Gen AI Architecture (Entities and Flows) v1.3
This page describes how Gen AI entities work together at runtime and where configuration and governance live. Use it as a companion to concepts, how‑tos, and quickstarts.
Entities and relationships
- Assistant → orchestrates retrieval and tool use to fulfill the directive.
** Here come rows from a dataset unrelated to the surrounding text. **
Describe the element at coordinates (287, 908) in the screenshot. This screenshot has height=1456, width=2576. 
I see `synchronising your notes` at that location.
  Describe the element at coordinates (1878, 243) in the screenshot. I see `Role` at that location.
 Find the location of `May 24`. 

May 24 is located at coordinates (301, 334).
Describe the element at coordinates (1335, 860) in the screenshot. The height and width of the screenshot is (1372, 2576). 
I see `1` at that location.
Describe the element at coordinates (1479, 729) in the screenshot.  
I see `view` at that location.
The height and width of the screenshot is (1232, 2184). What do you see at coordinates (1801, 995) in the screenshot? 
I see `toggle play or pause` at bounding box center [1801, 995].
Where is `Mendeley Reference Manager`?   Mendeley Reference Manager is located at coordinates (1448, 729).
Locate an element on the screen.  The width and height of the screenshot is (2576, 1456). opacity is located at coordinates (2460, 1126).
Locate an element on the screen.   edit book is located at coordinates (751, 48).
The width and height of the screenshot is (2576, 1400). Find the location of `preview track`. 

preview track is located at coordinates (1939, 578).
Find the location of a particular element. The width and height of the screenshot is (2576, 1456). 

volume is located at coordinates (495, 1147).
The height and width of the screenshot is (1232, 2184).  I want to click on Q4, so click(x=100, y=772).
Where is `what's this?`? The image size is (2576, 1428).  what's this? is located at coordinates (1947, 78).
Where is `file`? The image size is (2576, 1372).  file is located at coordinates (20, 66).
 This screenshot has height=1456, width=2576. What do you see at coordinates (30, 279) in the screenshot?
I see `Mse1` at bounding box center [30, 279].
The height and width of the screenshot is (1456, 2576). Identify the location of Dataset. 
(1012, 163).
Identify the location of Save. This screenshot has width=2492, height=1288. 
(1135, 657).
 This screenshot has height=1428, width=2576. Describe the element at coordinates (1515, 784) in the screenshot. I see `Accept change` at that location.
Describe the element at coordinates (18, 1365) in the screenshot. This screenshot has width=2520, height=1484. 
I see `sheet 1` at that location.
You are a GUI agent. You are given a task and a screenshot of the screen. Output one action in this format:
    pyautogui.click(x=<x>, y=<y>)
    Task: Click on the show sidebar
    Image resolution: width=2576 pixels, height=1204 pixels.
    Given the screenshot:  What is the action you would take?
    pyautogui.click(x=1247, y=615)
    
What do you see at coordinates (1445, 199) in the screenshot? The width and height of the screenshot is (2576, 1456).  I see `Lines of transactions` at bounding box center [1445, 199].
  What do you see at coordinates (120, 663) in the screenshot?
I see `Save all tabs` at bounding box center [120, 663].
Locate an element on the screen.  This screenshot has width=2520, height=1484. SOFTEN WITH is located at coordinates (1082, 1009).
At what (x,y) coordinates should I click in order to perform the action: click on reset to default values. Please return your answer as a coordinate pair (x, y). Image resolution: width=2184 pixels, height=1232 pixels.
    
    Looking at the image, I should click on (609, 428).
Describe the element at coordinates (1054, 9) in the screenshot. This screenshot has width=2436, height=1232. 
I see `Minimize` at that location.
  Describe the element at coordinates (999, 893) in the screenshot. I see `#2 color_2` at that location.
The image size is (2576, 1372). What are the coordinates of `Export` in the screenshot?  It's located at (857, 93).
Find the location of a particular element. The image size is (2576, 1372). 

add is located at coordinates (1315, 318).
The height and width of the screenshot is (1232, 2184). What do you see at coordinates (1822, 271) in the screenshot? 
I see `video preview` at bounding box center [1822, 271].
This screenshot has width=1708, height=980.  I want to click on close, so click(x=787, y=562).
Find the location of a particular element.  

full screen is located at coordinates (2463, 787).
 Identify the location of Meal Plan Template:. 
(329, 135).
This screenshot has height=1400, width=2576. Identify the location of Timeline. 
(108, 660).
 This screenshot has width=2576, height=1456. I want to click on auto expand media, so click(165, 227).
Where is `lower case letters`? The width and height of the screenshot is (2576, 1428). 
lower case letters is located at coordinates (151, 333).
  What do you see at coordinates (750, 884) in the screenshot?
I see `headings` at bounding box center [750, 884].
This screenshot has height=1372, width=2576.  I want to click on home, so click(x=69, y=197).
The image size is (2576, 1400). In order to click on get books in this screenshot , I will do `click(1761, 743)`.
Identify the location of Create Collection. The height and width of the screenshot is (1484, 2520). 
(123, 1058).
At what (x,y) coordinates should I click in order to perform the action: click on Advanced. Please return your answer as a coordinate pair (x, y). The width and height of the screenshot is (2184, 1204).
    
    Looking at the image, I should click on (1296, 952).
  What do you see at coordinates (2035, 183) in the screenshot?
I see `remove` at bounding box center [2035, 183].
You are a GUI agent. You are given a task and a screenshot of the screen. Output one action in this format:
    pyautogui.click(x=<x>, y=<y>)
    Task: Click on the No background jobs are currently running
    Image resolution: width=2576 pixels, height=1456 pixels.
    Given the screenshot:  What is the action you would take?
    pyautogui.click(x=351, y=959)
- Ruleset → constrains Assistant behavior (policy, tone, safety).
- Knowledge → knowledge bases (embedded content) + retrievers (hybrid search) + data lake inputs.
- Tools → enable actions and integrations via authenticated, typed interfaces.
- Structures → reusable building blocks (tasks, pipelines, workflows) called by Assistants.
- Threads → capture state and execution trace (prompts, retrievals, tool calls, outputs).
Entity docs:
Control and data flows
User/App → Assistant → (Retriever → Knowledge Base) → Model endpoint └→ (Tool call → API/service) ↳ Thread (state, trace)
Flow
- User or app calls the Assistant with a directive/input.
- Assistant retrieves context via the configured retriever and knowledge base(s).
- Assistant optionally invokes Tools to gather data or perform actions.
- Assistant calls the model endpoint for generation, grounded on retrieved context.
- Thread captures prompts, retrieved chunks, tool I/O, and responses for audit and debugging.
Endpoints and models
- Use private Model Serving endpoints for Sovereign AI.
- Internal calls use cluster‑local DNS; external calls use portal + access keys.
- Operation paths: chat (
/v1/chat/completions
), embeddings (/v1/embeddings
), rerank (/v1/ranking
). - Client patterns: OpenAI‑compatible or raw HTTP; see access guide and Python client quickstart.
Governance and observability
- Governing inputs: knowledge curation, retriever filters, tool scopes, rulesets.
- Observability: use Threads and platform metrics/logs to debug and monitor.
- Auditability: Threads provide a durable record of decisions and data use.